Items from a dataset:
==================================================
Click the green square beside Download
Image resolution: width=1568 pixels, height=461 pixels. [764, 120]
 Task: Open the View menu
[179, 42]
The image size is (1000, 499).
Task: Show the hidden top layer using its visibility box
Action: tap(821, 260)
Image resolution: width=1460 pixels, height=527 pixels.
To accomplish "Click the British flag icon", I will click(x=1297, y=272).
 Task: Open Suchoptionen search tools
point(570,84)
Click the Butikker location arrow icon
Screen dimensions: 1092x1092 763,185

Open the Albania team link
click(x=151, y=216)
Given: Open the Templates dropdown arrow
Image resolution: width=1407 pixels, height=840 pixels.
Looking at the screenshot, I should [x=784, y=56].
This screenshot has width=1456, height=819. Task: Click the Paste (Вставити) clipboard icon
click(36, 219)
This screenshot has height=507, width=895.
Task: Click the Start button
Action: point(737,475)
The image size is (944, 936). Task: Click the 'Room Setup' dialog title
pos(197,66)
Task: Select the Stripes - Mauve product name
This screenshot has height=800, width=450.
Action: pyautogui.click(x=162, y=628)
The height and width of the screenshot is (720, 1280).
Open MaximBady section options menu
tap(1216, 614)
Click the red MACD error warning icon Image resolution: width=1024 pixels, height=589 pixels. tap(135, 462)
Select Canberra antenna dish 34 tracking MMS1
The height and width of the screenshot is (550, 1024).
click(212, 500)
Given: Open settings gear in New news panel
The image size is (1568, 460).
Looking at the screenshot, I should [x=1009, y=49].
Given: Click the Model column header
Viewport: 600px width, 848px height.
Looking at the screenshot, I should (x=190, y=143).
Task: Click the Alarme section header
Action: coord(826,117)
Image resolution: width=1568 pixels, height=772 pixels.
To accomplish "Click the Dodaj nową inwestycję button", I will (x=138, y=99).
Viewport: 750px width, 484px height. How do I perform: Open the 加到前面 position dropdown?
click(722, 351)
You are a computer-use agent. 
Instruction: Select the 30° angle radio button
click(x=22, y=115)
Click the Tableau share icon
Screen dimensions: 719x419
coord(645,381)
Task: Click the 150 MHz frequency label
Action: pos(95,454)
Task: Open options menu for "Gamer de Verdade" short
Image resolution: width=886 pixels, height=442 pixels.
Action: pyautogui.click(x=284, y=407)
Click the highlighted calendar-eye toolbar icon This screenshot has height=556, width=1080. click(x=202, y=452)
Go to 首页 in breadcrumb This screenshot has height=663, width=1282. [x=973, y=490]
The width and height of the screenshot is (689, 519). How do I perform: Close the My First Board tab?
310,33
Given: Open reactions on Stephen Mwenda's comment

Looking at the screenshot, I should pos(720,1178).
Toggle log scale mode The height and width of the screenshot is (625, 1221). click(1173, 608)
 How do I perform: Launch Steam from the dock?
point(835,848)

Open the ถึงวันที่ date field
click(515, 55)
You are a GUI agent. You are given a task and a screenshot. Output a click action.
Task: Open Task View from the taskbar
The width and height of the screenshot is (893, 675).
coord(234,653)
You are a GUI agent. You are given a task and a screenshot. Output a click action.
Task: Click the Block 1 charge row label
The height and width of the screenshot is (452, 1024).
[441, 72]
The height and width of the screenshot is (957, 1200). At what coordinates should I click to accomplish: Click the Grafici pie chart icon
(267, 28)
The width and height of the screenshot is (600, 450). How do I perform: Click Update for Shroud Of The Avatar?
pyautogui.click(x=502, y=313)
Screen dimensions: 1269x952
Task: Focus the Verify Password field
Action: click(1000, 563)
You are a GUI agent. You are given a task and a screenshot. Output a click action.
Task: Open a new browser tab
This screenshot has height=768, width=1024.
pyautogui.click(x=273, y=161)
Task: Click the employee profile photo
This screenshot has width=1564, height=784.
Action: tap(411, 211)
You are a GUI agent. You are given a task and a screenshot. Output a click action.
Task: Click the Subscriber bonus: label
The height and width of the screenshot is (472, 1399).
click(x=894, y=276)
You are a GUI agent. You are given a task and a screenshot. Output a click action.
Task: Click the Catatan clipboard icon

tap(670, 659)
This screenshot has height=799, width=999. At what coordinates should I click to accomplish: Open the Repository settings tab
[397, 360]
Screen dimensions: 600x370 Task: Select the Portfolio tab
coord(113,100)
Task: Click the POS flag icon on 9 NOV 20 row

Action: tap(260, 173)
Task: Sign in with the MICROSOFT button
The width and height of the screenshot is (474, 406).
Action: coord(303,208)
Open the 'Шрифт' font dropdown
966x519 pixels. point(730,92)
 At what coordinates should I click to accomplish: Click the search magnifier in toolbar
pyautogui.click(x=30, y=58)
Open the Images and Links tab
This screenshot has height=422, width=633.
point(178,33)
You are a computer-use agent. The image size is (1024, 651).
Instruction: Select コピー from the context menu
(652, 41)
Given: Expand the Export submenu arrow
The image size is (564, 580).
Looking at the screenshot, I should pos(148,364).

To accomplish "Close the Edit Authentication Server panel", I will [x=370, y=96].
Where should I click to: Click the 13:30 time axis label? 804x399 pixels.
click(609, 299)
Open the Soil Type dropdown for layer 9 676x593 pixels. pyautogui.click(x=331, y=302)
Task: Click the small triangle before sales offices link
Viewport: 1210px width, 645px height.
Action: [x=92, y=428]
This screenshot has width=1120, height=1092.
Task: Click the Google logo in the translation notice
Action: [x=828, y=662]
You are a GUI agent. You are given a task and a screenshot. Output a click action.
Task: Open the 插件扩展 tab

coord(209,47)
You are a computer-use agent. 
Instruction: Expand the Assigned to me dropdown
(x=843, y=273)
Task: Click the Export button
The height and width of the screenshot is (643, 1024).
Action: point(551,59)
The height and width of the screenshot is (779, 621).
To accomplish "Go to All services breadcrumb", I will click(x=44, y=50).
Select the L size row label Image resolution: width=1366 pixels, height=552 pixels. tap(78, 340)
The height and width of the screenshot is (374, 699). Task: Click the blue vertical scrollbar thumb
==================================================
What lines in the records above include the string "panel"? Copy each one.

* [Task output]:
Given: Open settings gear in New news panel
To accomplish "Close the Edit Authentication Server panel", I will [x=370, y=96].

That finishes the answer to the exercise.